Auch über musikalische Scherze, denn unter der Leitung von Kevin John Edusei legt sich das Berner Symphonieorchester in vitaler Partnerschaft mit der Bühne ins Zeug. Unterstützt wird das durch die Verwendung von Naturhörnern und Naturtrompeten wie Barockpauken, was das Klangbild trefflich schärft. Und befördert wird das Buffoneske durch Sonja Lohmiller, die am Hammerklavier so einfalls- und anspielungsreich mitwirkt, dass man glaubt, sie sei bei René Jacobs im Meisterkurs gewesen. Schade ist nur, um es wieder einmal auszusprechen, dass niemand auf korrekte musikalische Diktion geachtet hat. Bei einem Wort wie «sposo», Gemahl, ist die zweite Silbe nicht lang und schon gar nicht überlang, wie es im Theateralltag gepflegt wird, sondern schwach und somit kurz.

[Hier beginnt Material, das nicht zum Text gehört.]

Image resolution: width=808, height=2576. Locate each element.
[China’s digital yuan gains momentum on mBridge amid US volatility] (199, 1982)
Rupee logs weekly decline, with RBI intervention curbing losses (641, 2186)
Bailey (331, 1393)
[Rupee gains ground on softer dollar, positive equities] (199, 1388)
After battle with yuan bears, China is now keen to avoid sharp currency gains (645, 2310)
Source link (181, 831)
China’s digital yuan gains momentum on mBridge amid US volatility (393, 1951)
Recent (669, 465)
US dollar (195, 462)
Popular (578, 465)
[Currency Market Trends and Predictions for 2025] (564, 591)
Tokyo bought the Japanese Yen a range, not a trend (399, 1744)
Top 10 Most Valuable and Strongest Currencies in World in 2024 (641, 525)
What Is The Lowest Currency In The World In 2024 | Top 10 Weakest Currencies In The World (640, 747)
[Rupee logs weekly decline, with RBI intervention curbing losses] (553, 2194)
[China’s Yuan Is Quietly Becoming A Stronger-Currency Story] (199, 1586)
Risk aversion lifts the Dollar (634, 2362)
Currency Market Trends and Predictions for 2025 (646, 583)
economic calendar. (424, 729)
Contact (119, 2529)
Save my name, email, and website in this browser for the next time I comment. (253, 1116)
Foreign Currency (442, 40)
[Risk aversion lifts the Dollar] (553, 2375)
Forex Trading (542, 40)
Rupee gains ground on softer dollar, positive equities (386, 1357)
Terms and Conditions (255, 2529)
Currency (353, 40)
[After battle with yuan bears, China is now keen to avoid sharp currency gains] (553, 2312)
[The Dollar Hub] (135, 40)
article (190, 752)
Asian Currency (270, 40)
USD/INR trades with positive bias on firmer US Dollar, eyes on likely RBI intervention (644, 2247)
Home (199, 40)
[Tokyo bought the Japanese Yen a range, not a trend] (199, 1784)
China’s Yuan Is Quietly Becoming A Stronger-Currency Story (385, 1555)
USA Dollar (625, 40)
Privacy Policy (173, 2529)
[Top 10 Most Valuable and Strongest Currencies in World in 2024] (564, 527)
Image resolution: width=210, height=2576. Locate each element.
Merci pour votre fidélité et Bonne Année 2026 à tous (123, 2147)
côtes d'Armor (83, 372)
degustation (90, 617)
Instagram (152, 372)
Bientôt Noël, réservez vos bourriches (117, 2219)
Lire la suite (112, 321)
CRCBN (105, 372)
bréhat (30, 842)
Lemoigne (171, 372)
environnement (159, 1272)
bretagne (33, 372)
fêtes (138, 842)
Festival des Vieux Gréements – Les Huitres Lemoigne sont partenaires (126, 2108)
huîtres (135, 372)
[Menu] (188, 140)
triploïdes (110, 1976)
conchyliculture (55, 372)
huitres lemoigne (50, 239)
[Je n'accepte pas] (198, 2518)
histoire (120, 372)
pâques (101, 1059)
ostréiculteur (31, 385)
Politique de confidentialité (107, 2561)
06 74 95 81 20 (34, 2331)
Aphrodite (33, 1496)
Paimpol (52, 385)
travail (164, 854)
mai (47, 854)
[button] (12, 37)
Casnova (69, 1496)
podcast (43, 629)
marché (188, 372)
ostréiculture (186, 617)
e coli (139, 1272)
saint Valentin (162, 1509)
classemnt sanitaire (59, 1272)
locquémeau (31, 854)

Dessen ungeachtet glänzt der neue Berner «Figaro» mit einer hervorragenden, fast ganz aus dem Ensemble gewonnenen Besetzung. Scharf sind auch im Vokalen die Charaktere gezeichnet. Mit seinem strahlenden Timbre gibt Todd Boyce als Graf den allzeit bereiten Macho, und als Figaro steht ihm Jordan Shanahan mit seinem virilen Ton in nichts nach. Oriane Pons ist eine quirlige, aber nirgends soubrettenhafte Susanna, während Evgenia Grekova mit wunderbarem Piano und sorgsamer Ausgestaltung des Vibratos eine ganz innerliche Gräfin gibt. Auch bei den kleineren, weniger dankbaren Partien herrscht Niveau. Andries Cloete zum Beispiel macht den Auftritt von Basilio zu einem kurzen Kabinettsstück, Daniela Ruth Stoll, sichtbar musical-trainiert, singt die kurze Arie der Barbarina im zweiten Akt tief berührend, während Claude Eichenberger die Marcellina, die im Hintergrund die Fäden zieht, zu einer grossartigen Theaterfigur werden lässt. Ihr zur Seite Stephen Owen als Bartolo. Wenn man nun denkt, wie sich in der Verkleidungsszene die Gräfin, aber auch Susanna an den jungen Cherubino (Eleonora Vacchi) hermachen, und wenn man sich erinnert, mit welchem szenischen Effekt der Irrgarten für den vierten Akt hergestellt wird, kann man sich wieder bewusst machen, wie entschieden die Berner Oper voranschreitet. Nicht nur der neuen Bemalung wegen, aber durchaus mit ihr.